TEXT SHOWN
# Harbor Freight Dado Set



## yermom (Feb 16, 2009)

hi everybody!

i'm new here, and i have a quick question. i needed to get a dado set, and i didn't want to spend a ton on it. i've heard the harbor freight ones are actually pretty decent. i picked up the "Lifetime Carbide" 8" set the other day for $30, but i'm worried about the fine print. it says:

Caution: Never use this dado stack set on table top saws. These saws do not have adequate arbor shaft lengths, run at too high RPM speeds and lack the required horsepower to pull a dado stack set.

i bought the set specifically to use on my table saw (Bosch 4100-09). from what i can gather the rpms are around 3650. i haven't tried to fit the blade on the arbor yet.

is this safe to use?

also, how much arbor thread should be left at minimum after installing the blade?

what does everybody think?

thanks!


----------



## Dadoo (Jun 23, 2007)

You should be OK as it's a "stacked set". Wobble dado sets are pure danger in a box! I've bought an 8" Irwin stacked set and use it on a Craftsman TS with no problem. My saw comes with removable spacers on the arbor so I can accommodate a full set. If you have 1/4" threaded shaft remaining then you'll be able to get the nut on fully and should be OK. Just be sure to use push blocks and feather boards…and feed slowly. Dado's cause some of the worst TS accidents.

The warnings I've seen relate to Radial Arm saws (table top saws)...but hey! Norm does it! Why can't we?

Wood mag recently did an article on getting a real tight fitting Dado using the provided shims. Check it out!


----------



## CharlieM1958 (Nov 7, 2006)

I think you would be within the RPM limits they are talking about, and as long as the blade fits on the arbor with plenty enough threads exposed to secure the nut, I think you are okay there also.

Having said that, though, I personally would not use a $30 dado set out of fear that something might come flying off at high speed. I'm not against using cheap stuff from HF sometimes, but not when it is the kind of tool where a manufacturing defect could be downright dangerous.

Busting my knuckles because a cheap pipe wrench broke is one thing. Picking carbide tips out of my forehead is something else entirely.


----------



## juniorjock (Feb 3, 2008)

Charlie and Dadoo have some good advice. I've got a Grizzly 8" dado set that does great. I think I paid around $50 for it.
- JJ


----------



## bsherman (Sep 28, 2008)

I tried that HF and the bottoms were not smooth, so I returned it.


----------



## 8iowa (Feb 7, 2008)

I just purchased my second dado set for my "Workshop in the Woods"in the U.P. Once again I bought a 6" Oshlun carbide stacked set from Rockler for around $65 including shipping. They have 20% off one item thru 2/21.

This is a very high quality set that includes metal spacers. It is capable of being set to the "undersized" plywood dimensions. Not all dado sets are. I use it on my table saw without any problem.

Basically the choice between 6" and 8" boils down to the power of your saw, ie: the amount of cutting torque that can be produced at 6" and 8". If you have a saw that operates on a 120V 15 amp circuit you might be better served with the 6" set.

INFORMATION SUPPLIED
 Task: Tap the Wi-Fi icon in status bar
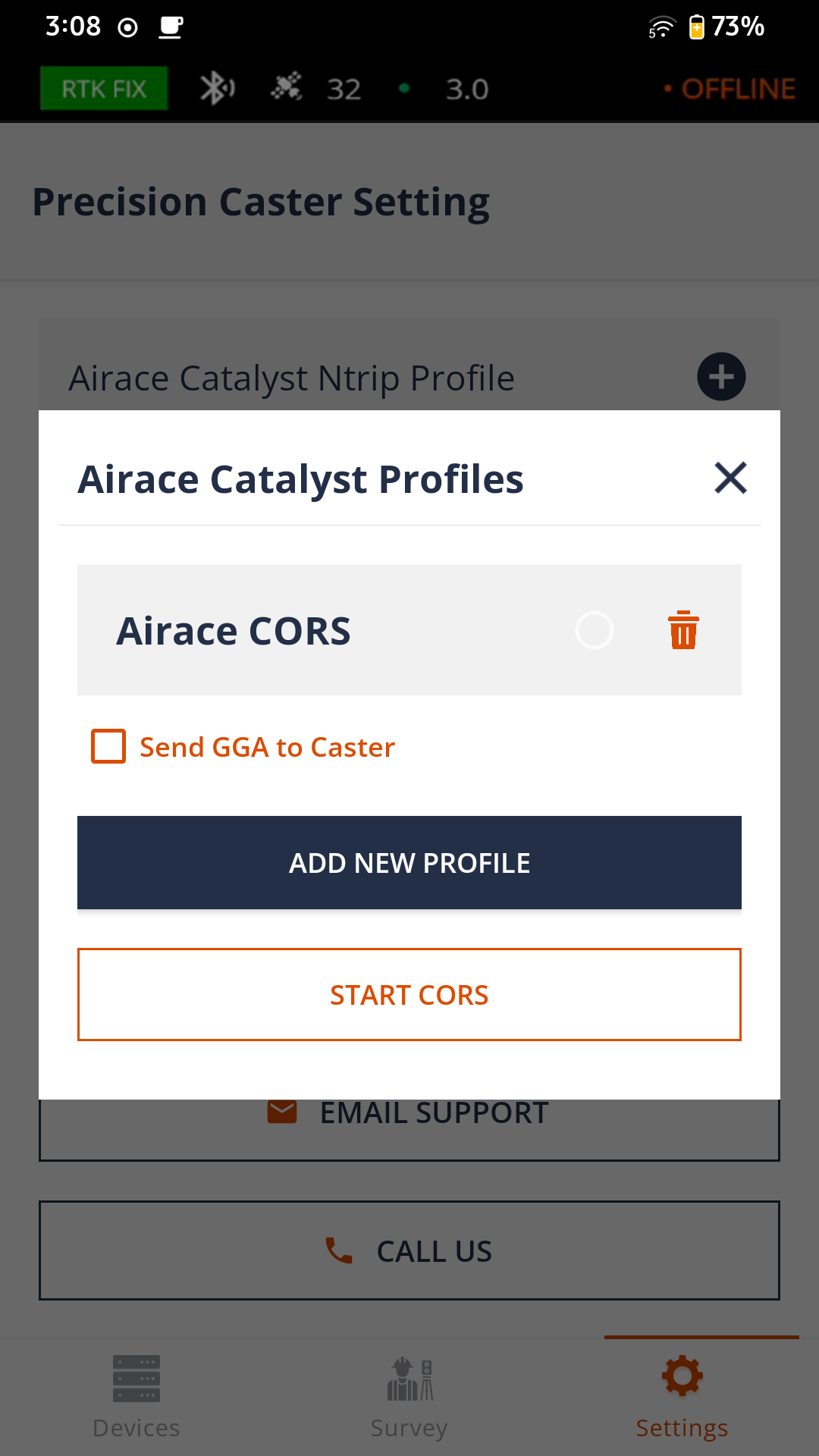coord(661,27)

WHAT TO DO
A) Reproduce the dado set thread between "I tried that" and "without any problem.", inclusive, swapping "metal spacers" for "steel spacers".
B) In the dado set thread, from which seller did 8iowa buy the 6" Oshlun carbide stacked set?

THE REPLIES
A)
I tried that HF and the bottoms were not smooth, so I returned it.


----------



## 8iowa (Feb 7, 2008)

I just purchased my second dado set for my "Workshop in the Woods"in the U.P. Once again I bought a 6" Oshlun carbide stacked set from Rockler for around $65 including shipping. They have 20% off one item thru 2/21.

This is a very high quality set that includes steel spacers. It is capable of being set to the "undersized" plywood dimensions. Not all dado sets are. I use it on my table saw without any problem.

B) Rockler